DATA ENTRIES.

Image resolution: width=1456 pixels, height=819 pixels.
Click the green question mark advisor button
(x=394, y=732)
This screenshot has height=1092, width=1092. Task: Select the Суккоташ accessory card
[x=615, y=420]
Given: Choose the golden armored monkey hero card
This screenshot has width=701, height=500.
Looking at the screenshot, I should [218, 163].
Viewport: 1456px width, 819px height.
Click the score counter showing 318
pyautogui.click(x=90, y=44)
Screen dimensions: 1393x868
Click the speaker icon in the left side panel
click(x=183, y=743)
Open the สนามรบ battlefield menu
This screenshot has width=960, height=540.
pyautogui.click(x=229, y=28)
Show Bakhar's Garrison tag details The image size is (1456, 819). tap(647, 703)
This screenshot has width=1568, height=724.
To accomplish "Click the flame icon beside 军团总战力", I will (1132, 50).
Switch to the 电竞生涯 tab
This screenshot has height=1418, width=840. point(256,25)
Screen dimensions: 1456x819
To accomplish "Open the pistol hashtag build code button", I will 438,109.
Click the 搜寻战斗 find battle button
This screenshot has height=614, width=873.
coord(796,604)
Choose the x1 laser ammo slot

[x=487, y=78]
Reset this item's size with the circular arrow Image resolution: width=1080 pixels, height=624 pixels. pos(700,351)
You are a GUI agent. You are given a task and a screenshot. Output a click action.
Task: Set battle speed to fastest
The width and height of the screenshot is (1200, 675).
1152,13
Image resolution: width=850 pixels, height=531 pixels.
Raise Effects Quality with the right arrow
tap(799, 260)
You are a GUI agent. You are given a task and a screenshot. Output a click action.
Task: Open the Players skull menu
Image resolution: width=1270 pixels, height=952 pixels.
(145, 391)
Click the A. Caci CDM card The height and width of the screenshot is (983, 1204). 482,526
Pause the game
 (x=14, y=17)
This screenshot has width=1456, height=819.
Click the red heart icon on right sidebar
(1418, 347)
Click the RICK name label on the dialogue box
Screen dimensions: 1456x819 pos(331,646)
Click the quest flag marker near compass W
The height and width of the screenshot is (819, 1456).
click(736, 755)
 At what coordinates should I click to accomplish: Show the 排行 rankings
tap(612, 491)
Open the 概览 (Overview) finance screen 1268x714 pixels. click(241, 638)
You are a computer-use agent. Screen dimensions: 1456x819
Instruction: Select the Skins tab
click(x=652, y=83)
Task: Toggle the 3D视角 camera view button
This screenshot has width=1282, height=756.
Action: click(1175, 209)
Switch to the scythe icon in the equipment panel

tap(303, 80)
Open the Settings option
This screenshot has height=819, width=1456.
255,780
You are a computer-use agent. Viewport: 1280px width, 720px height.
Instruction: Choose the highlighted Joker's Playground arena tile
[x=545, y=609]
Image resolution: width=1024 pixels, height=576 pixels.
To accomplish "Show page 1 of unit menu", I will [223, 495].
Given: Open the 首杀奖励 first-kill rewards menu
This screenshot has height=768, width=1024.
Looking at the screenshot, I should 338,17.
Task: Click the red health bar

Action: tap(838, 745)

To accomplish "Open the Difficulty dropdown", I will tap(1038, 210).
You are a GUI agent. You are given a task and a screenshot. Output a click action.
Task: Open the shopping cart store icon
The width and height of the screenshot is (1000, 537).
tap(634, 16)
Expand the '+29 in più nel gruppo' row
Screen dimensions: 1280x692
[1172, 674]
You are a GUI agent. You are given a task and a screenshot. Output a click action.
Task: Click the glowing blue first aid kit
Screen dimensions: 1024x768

TASK INSTRUCTIONS.
Gather every line from the listing above that contains the string "icon", treating uppercase and lowercase letters as different.

FULL OUTPUT.
Click the speaker icon in the left side panel
To accomplish "Click the flame icon beside 军团总战力", I will (1132, 50).
Click the red heart icon on right sidebar
Switch to the scythe icon in the equipment panel
Task: Open the shopping cart store icon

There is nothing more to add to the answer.